| Supplied material |
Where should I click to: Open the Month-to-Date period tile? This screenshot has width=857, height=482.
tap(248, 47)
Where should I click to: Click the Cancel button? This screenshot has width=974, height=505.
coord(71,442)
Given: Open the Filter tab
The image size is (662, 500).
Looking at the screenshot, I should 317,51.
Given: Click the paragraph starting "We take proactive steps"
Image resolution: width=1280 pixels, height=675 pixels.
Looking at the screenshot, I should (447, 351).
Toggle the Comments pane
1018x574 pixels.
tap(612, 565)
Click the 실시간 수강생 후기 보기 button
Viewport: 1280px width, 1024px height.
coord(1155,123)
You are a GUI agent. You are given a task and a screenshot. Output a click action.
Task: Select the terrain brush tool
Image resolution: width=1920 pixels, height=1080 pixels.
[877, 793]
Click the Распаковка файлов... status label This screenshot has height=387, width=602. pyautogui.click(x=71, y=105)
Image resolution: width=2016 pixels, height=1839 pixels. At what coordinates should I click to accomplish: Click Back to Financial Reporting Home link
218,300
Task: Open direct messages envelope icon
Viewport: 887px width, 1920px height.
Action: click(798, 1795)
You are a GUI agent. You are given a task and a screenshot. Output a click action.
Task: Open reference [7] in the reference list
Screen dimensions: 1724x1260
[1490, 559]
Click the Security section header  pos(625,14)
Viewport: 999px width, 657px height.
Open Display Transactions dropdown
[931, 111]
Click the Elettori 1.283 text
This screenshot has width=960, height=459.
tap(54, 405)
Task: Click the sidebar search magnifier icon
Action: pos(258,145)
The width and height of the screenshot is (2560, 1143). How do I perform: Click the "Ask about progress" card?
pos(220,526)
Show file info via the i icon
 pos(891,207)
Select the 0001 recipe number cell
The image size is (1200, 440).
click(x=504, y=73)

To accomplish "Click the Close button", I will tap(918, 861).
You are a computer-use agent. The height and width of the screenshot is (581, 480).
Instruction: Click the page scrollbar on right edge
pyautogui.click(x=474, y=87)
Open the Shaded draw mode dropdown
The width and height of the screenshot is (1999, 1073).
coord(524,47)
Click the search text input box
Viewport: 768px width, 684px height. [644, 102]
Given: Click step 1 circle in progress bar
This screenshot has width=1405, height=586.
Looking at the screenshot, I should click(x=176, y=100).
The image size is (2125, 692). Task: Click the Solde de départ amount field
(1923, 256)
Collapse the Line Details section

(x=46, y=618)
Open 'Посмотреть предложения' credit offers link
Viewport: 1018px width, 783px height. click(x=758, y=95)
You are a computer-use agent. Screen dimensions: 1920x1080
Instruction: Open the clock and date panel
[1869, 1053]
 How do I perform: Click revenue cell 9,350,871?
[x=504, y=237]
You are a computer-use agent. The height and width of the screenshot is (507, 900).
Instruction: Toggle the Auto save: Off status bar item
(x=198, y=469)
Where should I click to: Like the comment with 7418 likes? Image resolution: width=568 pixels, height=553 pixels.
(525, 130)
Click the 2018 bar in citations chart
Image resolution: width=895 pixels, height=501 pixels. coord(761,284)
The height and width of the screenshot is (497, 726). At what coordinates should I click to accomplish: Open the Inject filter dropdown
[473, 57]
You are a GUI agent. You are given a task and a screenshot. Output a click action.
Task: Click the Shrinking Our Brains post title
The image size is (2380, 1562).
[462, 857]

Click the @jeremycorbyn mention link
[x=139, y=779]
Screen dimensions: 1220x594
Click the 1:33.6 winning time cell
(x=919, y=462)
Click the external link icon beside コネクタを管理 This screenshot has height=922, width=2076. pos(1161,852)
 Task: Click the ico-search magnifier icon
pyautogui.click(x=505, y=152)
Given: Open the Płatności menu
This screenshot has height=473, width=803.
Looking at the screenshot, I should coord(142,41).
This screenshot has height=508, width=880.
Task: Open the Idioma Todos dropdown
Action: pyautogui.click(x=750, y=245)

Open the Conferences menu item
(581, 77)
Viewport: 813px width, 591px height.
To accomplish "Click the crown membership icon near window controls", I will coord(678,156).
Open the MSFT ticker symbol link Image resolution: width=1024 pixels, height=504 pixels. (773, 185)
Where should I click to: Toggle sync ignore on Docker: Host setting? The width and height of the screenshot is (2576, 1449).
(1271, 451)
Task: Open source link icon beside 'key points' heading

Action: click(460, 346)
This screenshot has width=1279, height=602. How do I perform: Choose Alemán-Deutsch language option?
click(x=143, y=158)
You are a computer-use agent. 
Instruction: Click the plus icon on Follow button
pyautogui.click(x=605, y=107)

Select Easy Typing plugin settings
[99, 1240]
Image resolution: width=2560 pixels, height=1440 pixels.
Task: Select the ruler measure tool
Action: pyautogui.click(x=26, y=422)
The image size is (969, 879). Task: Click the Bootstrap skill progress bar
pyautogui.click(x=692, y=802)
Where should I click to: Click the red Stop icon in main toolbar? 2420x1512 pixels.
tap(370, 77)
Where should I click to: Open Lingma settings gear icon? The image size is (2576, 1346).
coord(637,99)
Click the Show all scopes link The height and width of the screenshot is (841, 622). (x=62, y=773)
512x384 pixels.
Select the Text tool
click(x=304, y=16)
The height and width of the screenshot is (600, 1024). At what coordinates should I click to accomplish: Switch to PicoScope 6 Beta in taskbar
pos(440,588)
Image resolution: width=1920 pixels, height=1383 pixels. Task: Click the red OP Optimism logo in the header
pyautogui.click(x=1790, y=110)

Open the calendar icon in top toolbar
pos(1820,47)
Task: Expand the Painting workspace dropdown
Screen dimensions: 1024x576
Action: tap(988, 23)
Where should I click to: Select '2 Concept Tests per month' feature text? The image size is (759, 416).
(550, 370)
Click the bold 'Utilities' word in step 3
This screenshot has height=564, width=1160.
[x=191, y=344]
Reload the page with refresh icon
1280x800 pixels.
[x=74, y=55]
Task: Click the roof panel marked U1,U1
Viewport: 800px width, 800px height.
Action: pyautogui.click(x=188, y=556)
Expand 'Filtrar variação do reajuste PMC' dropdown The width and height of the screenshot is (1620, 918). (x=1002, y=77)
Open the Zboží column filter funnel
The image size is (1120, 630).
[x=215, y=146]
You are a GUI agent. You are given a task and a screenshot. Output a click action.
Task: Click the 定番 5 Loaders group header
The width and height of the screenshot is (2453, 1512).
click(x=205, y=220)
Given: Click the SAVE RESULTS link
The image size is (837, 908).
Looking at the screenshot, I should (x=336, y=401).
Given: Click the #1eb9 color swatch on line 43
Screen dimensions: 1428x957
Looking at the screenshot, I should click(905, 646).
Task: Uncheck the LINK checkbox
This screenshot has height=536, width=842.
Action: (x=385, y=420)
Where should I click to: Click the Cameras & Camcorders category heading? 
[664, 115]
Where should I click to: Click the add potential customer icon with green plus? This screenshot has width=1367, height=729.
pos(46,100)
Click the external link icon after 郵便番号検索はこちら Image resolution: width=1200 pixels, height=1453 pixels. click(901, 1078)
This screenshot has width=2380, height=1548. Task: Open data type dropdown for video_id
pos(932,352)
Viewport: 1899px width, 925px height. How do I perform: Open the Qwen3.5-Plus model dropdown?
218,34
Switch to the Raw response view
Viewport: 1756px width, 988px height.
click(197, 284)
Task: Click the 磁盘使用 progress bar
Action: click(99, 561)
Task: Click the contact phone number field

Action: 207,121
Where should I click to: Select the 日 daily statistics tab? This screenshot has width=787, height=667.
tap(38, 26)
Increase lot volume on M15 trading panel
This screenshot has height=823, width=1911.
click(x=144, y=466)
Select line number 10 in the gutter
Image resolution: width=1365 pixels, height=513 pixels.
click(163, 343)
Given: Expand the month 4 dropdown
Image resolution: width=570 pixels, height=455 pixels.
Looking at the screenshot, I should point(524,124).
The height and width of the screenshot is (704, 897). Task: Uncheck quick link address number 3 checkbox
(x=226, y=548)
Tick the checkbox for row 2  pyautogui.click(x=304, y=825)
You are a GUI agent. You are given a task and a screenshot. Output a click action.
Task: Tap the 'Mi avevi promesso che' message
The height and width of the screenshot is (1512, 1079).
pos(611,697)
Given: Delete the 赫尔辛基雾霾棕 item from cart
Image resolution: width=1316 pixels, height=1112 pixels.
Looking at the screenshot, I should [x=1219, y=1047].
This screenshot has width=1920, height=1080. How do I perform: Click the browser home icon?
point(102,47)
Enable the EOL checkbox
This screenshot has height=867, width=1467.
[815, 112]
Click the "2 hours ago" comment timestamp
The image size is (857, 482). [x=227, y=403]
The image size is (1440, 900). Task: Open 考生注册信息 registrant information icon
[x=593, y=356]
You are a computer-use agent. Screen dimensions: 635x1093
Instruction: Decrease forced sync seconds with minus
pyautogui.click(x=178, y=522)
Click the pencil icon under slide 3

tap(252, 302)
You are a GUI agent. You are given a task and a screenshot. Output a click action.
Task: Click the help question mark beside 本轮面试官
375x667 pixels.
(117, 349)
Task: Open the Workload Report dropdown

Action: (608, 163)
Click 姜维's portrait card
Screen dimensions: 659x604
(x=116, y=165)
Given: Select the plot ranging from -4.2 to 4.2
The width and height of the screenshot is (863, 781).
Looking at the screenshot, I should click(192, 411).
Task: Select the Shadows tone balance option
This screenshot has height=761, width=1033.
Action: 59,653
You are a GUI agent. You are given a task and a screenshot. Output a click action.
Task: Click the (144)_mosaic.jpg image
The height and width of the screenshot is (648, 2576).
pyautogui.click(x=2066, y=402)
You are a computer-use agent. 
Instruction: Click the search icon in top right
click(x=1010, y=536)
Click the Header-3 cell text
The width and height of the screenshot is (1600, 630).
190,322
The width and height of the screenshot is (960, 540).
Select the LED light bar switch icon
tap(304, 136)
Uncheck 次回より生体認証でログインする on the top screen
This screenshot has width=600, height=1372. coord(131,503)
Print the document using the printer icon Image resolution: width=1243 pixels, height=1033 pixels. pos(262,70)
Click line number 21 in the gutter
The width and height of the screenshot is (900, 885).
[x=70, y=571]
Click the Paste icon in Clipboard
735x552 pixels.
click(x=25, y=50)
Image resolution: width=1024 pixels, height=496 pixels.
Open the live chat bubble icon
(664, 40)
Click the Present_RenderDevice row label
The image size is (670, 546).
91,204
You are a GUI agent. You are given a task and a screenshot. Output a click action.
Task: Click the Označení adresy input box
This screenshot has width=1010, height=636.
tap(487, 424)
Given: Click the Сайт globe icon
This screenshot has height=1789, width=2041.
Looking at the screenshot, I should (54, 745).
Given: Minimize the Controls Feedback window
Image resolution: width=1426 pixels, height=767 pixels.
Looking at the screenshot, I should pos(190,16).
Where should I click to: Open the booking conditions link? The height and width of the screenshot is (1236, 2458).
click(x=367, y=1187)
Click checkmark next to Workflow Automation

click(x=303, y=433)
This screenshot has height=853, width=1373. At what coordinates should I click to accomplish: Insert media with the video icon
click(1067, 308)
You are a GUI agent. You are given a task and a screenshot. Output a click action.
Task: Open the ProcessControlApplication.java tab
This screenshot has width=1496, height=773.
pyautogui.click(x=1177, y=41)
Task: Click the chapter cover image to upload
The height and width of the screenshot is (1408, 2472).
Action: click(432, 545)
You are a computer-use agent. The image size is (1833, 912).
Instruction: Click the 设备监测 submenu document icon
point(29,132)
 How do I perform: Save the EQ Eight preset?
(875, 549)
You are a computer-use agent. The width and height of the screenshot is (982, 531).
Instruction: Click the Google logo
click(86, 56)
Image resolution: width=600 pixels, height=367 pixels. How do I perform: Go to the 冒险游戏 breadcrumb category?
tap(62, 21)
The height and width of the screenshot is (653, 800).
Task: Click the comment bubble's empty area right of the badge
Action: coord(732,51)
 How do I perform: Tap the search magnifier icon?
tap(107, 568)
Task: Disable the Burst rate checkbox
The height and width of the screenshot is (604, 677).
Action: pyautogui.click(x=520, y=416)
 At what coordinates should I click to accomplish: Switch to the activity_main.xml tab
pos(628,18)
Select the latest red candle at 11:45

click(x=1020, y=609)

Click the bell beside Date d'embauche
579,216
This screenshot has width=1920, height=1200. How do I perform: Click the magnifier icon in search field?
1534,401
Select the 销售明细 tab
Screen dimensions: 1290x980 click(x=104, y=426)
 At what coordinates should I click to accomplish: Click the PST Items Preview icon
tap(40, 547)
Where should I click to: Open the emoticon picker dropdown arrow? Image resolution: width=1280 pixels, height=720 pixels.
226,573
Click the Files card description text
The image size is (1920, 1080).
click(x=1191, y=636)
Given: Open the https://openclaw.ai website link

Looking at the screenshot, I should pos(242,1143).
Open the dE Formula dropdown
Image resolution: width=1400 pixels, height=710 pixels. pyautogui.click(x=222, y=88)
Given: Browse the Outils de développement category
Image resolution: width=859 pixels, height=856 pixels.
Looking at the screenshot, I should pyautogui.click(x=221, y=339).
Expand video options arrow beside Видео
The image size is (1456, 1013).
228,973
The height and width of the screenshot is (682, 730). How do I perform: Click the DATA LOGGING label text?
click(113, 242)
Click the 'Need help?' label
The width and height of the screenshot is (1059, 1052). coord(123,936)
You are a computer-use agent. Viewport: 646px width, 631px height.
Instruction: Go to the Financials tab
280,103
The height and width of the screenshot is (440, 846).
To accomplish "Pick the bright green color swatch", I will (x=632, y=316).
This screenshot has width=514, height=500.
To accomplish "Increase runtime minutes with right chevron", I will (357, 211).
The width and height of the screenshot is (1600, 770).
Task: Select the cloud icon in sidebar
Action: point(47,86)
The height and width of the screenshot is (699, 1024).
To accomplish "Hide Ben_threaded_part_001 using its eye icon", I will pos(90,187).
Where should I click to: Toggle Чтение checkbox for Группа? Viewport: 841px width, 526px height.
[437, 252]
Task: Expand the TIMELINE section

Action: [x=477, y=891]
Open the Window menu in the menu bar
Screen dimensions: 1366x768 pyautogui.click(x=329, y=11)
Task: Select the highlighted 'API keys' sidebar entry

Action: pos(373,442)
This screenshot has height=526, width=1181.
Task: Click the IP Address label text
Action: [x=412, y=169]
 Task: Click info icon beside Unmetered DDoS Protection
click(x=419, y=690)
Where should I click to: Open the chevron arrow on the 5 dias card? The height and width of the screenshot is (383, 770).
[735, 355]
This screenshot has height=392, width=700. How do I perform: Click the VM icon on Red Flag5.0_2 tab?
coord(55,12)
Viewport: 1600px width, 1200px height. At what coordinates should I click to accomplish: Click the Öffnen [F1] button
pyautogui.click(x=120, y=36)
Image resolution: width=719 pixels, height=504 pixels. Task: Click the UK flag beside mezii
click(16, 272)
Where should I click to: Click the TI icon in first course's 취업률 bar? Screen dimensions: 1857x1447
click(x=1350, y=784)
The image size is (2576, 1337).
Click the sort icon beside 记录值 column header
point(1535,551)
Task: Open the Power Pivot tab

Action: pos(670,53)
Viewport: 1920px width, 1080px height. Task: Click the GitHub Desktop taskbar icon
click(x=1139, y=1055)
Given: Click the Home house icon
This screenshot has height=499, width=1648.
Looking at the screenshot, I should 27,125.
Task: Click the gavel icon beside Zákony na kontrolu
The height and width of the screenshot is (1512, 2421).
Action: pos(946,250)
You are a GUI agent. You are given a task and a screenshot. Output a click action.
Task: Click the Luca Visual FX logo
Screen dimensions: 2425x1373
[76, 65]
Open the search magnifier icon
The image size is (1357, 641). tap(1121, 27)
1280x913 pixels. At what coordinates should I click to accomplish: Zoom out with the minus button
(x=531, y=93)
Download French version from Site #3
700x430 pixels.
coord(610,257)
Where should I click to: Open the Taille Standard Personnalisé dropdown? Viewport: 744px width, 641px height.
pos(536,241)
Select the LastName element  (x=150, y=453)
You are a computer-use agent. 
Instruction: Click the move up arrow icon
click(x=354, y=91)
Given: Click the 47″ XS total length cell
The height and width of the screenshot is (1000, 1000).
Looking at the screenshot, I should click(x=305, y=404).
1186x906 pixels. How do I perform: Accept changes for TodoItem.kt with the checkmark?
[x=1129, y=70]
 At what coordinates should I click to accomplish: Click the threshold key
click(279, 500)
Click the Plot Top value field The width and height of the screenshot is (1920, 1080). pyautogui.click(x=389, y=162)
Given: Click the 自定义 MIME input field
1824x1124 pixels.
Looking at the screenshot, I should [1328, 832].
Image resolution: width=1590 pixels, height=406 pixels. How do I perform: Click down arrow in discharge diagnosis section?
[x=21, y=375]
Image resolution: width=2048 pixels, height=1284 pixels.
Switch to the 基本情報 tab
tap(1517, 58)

| What you will do |
Please format the rows above, from the line containing "How do I perform: Tap" down to the line containing "tap(40, 547)", both included, as a Markdown table with a Number column and a Line column. Leave out blank lines.

| Finished answer |
| Number | Line |
|---|---|
| 1 |  How do I perform: Tap the search magnifier icon? |
| 2 | tap(107, 568) |
| 3 | Task: Disable the Burst rate checkbox |
| 4 | The height and width of the screenshot is (604, 677). |
| 5 | Action: pyautogui.click(x=520, y=416) |
| 6 |  At what coordinates should I click to accomplish: Switch to the activity_main.xml tab |
| 7 | pos(628,18) |
| 8 | Select the latest red candle at 11:45 |
| 9 | click(x=1020, y=609) |
| 10 | Click the bell beside Date d'embauche |
| 11 | 579,216 |
| 12 | This screenshot has width=1920, height=1200. How do I perform: Click the magnifier icon in search field? |
| 13 | 1534,401 |
| 14 | Select the 销售明细 tab |
| 15 | Screen dimensions: 1290x980 click(x=104, y=426) |
| 16 |  At what coordinates should I click to accomplish: Click the PST Items Preview icon |
| 17 | tap(40, 547) |